- #1

agentc0re

- 2

- 0

## Homework Statement

sin(2x)-cos(2x)=sqrt(2)sin(2x+Api), then the number 0 < A = ____ < 2

## Homework Equations

http://bit.ly/9njiUW <-- trig reference sheet with formulas and identites

## The Attempt at a Solution

So I start with the left side of the equation and attempt to make it look like the right in order to figure out what A is. Using some identities i started out:

2sin(x)cos(x) - cos^2(x) + sin^2(x)

2sin(x)cos(x) - ( 1 - sin^2(x) ) + sin^2(x)

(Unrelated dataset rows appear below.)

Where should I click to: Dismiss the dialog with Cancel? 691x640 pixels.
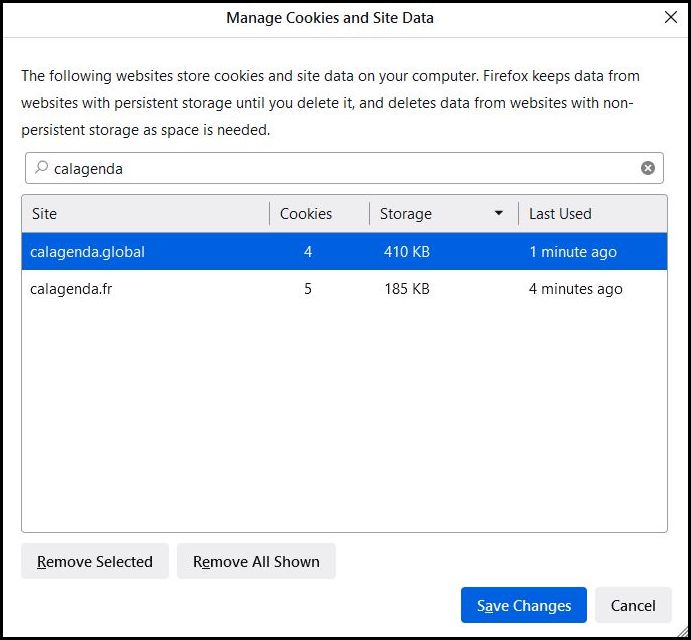click(633, 605)
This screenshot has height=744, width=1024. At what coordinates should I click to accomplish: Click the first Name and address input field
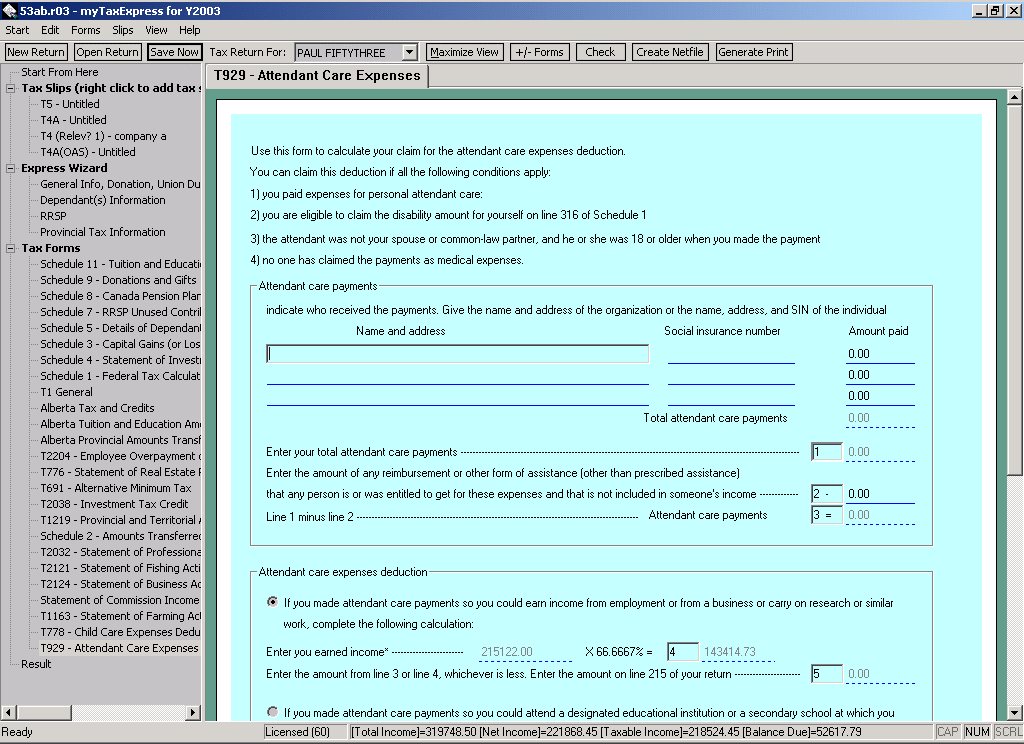457,354
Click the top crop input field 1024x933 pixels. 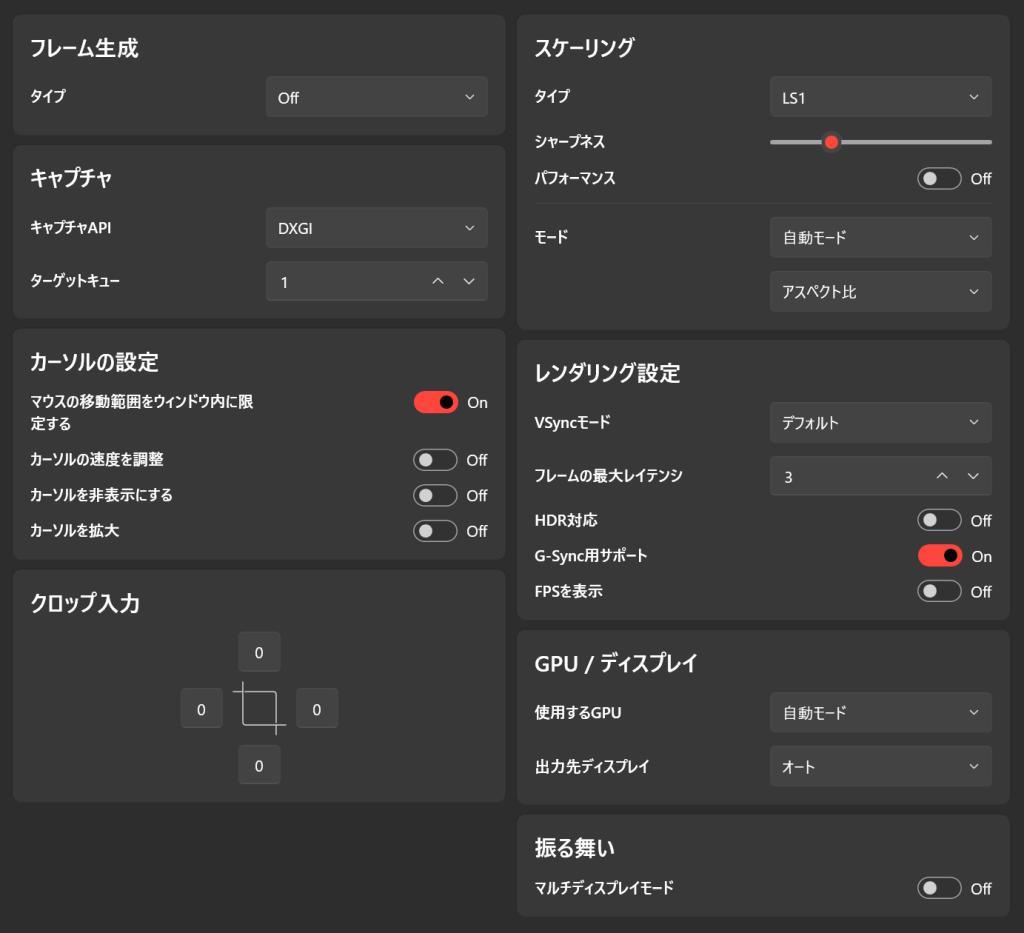pos(259,653)
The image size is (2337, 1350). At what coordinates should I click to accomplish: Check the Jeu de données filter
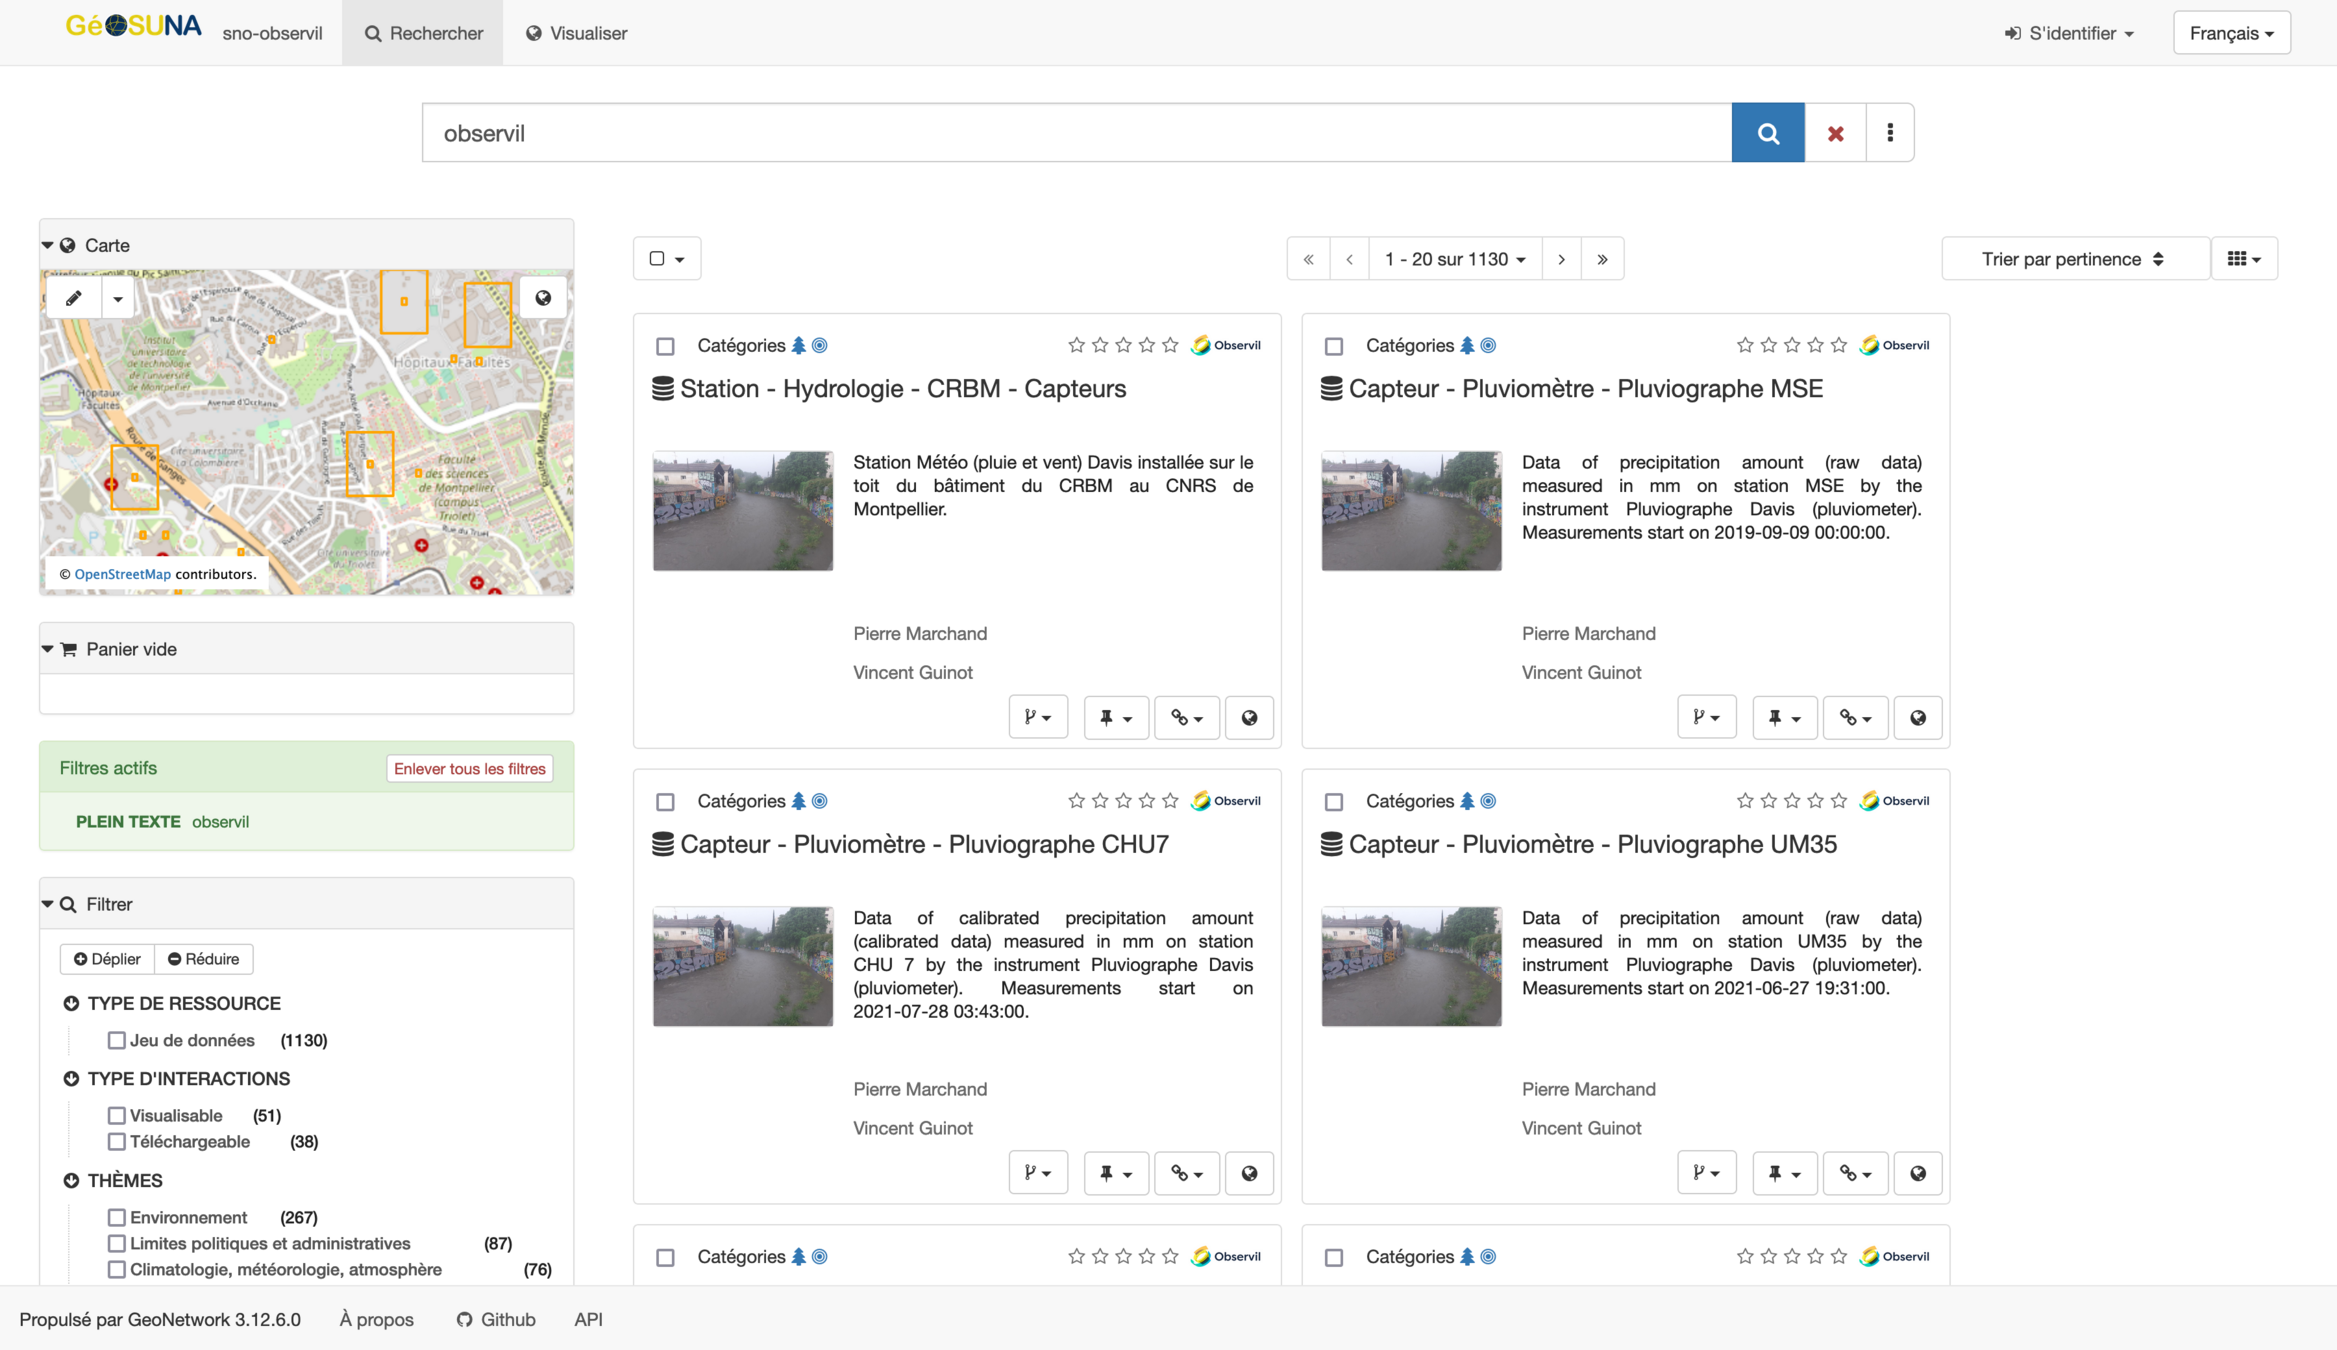click(117, 1040)
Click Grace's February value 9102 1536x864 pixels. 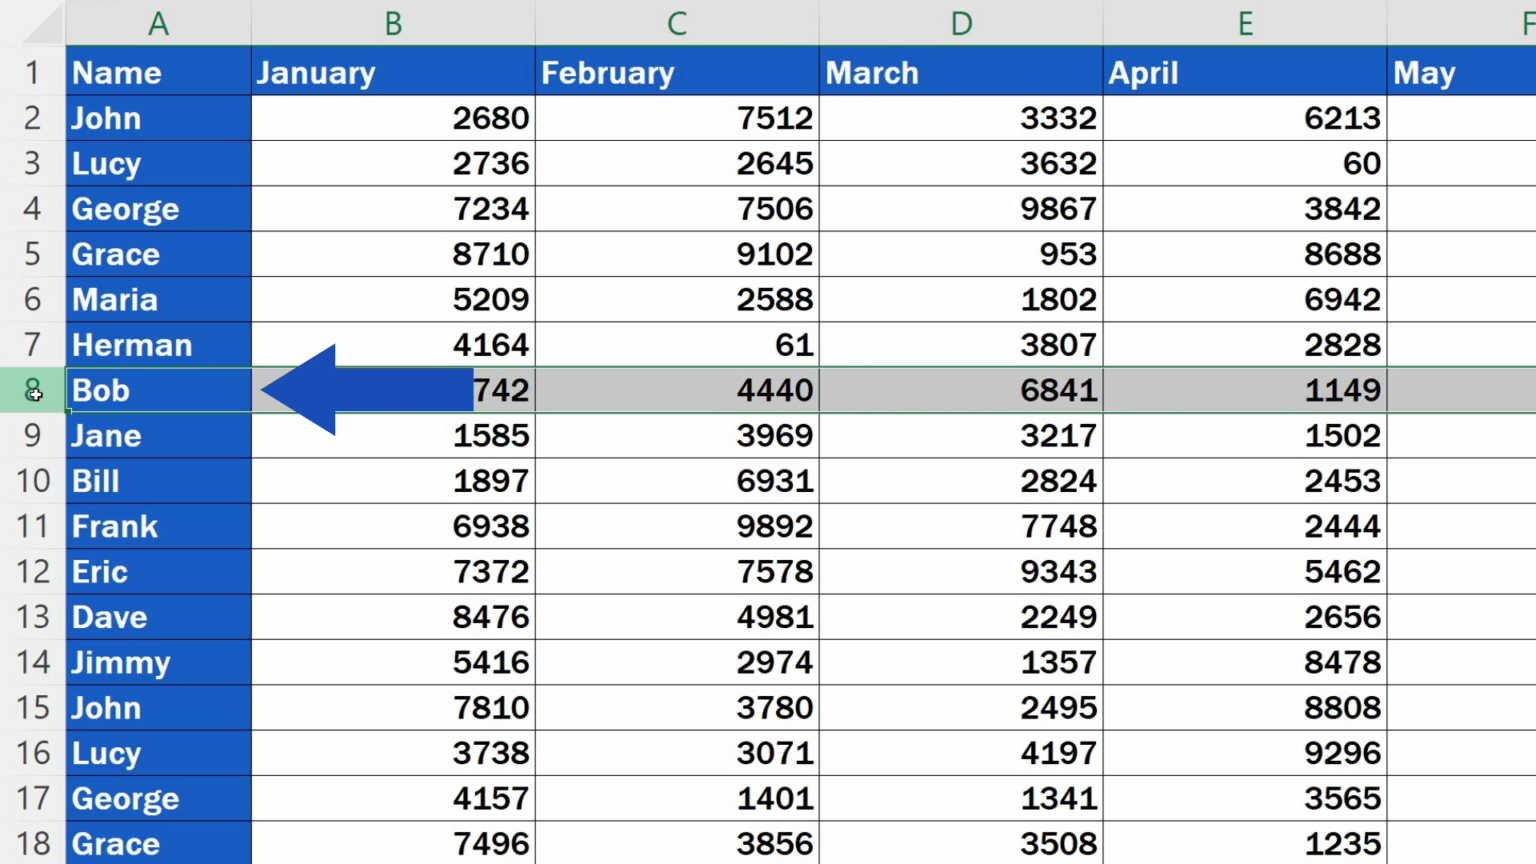(677, 254)
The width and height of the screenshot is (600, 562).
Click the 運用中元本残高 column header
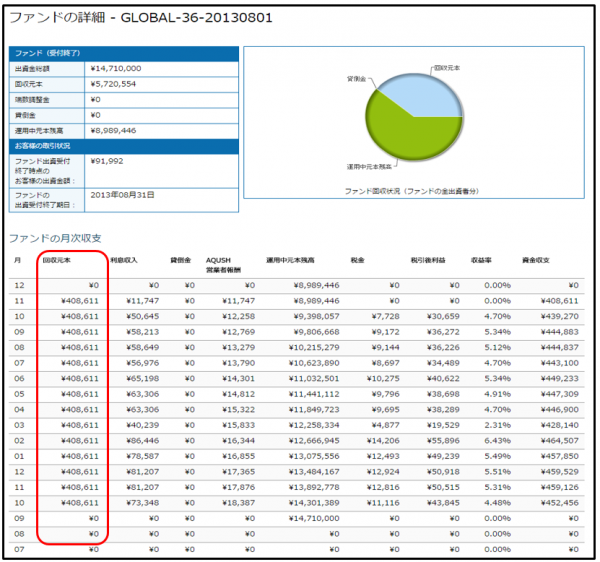[x=290, y=260]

2sin(x)cos(x) - 1 + sin^2(x) +sin^2(x)

2sin(x)cos(x) - 1 + 2sin^2(x)

2( 1/2[ sin(x + x) + sin(x - x) ] ) - 1 + 2sin^2(x)

sin(x + x) + sin(x - x) - 1 + 2sin^2(x)

sin(2x) + sin(0) - 1 + 2sin^2(x)

sin(2x) + 0 - 1 + 2sin^2(x)

sin(2x) -1 + 2sin^2(x)

Then I realized I made a big loop with the "sin(2x)" part and am not sure how to go from there.